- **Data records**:

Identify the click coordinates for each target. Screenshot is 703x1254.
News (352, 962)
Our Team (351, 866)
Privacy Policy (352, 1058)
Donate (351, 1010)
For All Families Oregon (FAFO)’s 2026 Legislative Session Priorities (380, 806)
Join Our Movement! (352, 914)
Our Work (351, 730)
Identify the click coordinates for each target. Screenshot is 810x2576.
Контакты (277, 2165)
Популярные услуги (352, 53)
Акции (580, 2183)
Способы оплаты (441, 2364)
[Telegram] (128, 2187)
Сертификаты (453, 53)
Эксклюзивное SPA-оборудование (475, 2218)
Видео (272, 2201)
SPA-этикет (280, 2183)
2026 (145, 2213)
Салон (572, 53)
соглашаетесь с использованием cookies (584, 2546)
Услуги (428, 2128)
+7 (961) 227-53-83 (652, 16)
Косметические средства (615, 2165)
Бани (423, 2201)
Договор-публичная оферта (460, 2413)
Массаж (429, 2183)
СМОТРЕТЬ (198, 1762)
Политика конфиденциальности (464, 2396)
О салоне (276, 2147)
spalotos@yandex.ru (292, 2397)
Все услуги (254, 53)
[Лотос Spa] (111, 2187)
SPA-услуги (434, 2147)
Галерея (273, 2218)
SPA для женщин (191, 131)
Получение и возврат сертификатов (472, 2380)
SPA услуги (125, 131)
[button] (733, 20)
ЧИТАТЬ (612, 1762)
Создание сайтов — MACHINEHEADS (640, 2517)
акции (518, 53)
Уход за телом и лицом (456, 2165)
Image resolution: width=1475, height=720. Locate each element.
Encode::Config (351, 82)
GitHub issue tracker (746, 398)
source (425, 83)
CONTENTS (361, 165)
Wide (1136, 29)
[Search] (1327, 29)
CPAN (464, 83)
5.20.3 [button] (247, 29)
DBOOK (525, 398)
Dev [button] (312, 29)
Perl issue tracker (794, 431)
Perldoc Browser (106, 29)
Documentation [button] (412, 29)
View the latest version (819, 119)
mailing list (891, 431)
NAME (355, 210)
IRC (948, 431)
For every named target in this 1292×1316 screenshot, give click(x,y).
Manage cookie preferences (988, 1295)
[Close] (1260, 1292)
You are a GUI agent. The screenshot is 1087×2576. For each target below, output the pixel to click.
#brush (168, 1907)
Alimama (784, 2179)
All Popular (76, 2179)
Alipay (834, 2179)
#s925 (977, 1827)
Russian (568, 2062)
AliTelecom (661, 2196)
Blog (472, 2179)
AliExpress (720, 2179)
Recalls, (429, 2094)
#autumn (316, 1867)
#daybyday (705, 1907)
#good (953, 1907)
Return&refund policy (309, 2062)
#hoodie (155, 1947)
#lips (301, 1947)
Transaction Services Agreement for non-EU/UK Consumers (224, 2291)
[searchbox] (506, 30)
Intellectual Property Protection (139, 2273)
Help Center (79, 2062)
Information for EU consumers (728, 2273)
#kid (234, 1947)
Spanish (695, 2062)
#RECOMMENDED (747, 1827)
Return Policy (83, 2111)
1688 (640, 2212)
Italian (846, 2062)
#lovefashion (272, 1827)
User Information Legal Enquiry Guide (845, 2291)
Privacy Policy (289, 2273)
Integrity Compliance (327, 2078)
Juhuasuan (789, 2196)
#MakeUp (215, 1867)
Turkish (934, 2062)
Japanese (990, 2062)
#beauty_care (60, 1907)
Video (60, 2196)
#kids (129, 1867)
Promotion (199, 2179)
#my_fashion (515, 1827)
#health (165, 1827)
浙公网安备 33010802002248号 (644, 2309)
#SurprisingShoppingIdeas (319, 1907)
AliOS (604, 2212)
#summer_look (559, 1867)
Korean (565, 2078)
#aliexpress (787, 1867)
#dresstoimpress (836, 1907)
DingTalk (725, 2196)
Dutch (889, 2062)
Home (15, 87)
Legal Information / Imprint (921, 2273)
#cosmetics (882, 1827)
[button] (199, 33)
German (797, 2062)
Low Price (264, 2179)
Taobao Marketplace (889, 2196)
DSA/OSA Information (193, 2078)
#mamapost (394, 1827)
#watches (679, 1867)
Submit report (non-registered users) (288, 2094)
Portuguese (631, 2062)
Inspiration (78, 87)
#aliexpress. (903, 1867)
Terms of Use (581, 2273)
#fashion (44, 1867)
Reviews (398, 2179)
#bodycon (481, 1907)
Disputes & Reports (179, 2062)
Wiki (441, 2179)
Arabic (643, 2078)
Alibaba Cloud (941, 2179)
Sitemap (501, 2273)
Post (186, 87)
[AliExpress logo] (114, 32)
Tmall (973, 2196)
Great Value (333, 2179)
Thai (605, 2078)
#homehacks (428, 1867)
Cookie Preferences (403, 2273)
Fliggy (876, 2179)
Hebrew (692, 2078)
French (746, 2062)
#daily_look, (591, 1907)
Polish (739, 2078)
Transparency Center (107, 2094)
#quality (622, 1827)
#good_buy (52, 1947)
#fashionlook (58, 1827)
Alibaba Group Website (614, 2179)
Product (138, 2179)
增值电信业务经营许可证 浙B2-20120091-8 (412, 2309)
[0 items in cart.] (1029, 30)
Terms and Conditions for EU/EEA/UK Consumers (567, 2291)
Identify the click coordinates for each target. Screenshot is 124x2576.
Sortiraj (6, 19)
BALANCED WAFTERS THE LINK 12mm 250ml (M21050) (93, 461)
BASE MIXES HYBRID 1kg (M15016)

- **Aim**: Can you copy out every line of the listing above, changing nothing?

- **Solution to this exercise**:
Identify the click coordinates for each target. Screenshot is 703x1254.
News (352, 962)
Our Team (351, 866)
Privacy Policy (352, 1058)
Donate (351, 1010)
For All Families Oregon (FAFO)’s 2026 Legislative Session Priorities (380, 806)
Join Our Movement! (352, 914)
Our Work (351, 730)
Identify the click coordinates for each target. Screenshot is 810x2576.
Контакты (277, 2165)
Популярные услуги (352, 53)
Акции (580, 2183)
Способы оплаты (441, 2364)
[Telegram] (128, 2187)
Сертификаты (453, 53)
Эксклюзивное SPA-оборудование (475, 2218)
Видео (272, 2201)
SPA-этикет (280, 2183)
2026 (145, 2213)
Салон (572, 53)
соглашаетесь с использованием cookies (584, 2546)
Услуги (428, 2128)
+7 (961) 227-53-83 (652, 16)
Косметические средства (615, 2165)
Бани (423, 2201)
Договор-публичная оферта (460, 2413)
Массаж (429, 2183)
СМОТРЕТЬ (198, 1762)
Политика конфиденциальности (464, 2396)
О салоне (276, 2147)
spalotos@yandex.ru (292, 2397)
Все услуги (254, 53)
[Лотос Spa] (111, 2187)
SPA-услуги (434, 2147)
Галерея (273, 2218)
SPA для женщин (191, 131)
Получение и возврат сертификатов (472, 2380)
SPA услуги (125, 131)
[button] (733, 20)
ЧИТАТЬ (612, 1762)
Создание сайтов — MACHINEHEADS (640, 2517)
акции (518, 53)
Уход за телом и лицом (456, 2165)
Image resolution: width=1475, height=720. Locate each element.
Encode::Config (351, 82)
GitHub issue tracker (746, 398)
source (425, 83)
CONTENTS (361, 165)
Wide (1136, 29)
[Search] (1327, 29)
CPAN (464, 83)
5.20.3 [button] (247, 29)
DBOOK (525, 398)
Dev [button] (312, 29)
Perl issue tracker (794, 431)
Perldoc Browser (106, 29)
Documentation [button] (412, 29)
View the latest version (819, 119)
mailing list (891, 431)
NAME (355, 210)
IRC (948, 431)
For every named target in this 1292×1316 screenshot, give click(x,y).
Manage cookie preferences (988, 1295)
[Close] (1260, 1292)
You are a GUI agent. The screenshot is 1087×2576. For each target below, output the pixel to click.
#brush (168, 1907)
Alimama (784, 2179)
All Popular (76, 2179)
Alipay (834, 2179)
#s925 (977, 1827)
Russian (568, 2062)
AliTelecom (661, 2196)
Blog (472, 2179)
AliExpress (720, 2179)
Recalls, (429, 2094)
#autumn (316, 1867)
#daybyday (705, 1907)
#good (953, 1907)
Return&refund policy (309, 2062)
#hoodie (155, 1947)
#lips (301, 1947)
Transaction Services Agreement for non-EU/UK Consumers (224, 2291)
[searchbox] (506, 30)
Intellectual Property Protection (139, 2273)
Help Center (79, 2062)
Information for EU consumers (728, 2273)
#kid (234, 1947)
Spanish (695, 2062)
#RECOMMENDED (747, 1827)
Return Policy (83, 2111)
1688 (640, 2212)
Italian (846, 2062)
#lovefashion (272, 1827)
User Information Legal Enquiry Guide (845, 2291)
Privacy Policy (289, 2273)
Integrity Compliance (327, 2078)
Juhuasuan (789, 2196)
#MakeUp (215, 1867)
Turkish (934, 2062)
Japanese (990, 2062)
#beauty_care (60, 1907)
Video (60, 2196)
#kids (129, 1867)
Promotion (199, 2179)
#my_fashion (515, 1827)
#health (165, 1827)
浙公网安备 33010802002248号 (644, 2309)
#SurprisingShoppingIdeas (319, 1907)
AliOS (604, 2212)
#summer_look (559, 1867)
Korean (565, 2078)
#aliexpress (787, 1867)
#dresstoimpress (836, 1907)
DingTalk (725, 2196)
Dutch (889, 2062)
Home (15, 87)
Legal Information / Imprint (921, 2273)
#cosmetics (882, 1827)
[button] (199, 33)
German (797, 2062)
Low Price (264, 2179)
Taobao Marketplace (889, 2196)
DSA/OSA Information (193, 2078)
#mamapost (394, 1827)
#watches (679, 1867)
Submit report (non-registered users) (288, 2094)
Portuguese (631, 2062)
Inspiration (78, 87)
#aliexpress. (903, 1867)
Terms of Use (581, 2273)
#fashion (44, 1867)
Reviews (398, 2179)
#bodycon (481, 1907)
Disputes & Reports (179, 2062)
Wiki (441, 2179)
Arabic (643, 2078)
Alibaba Cloud (941, 2179)
Sitemap (501, 2273)
Post (186, 87)
[AliExpress logo] (114, 32)
Tmall (973, 2196)
Great Value (333, 2179)
Thai (605, 2078)
#homehacks (428, 1867)
Cookie Preferences (403, 2273)
Fliggy (876, 2179)
Hebrew (692, 2078)
French (746, 2062)
#daily_look, (591, 1907)
Polish (739, 2078)
Transparency Center (107, 2094)
#quality (622, 1827)
#good_buy (52, 1947)
#fashionlook (58, 1827)
Alibaba Group Website (614, 2179)
Product (138, 2179)
增值电信业务经营许可证 浙B2-20120091-8 (412, 2309)
[0 items in cart.] (1029, 30)
Terms and Conditions for EU/EEA/UK Consumers (567, 2291)
Identify the click coordinates for each target. Screenshot is 124x2576.
Sortiraj (6, 19)
BALANCED WAFTERS THE LINK 12mm 250ml (M21050) (93, 461)
BASE MIXES HYBRID 1kg (M15016)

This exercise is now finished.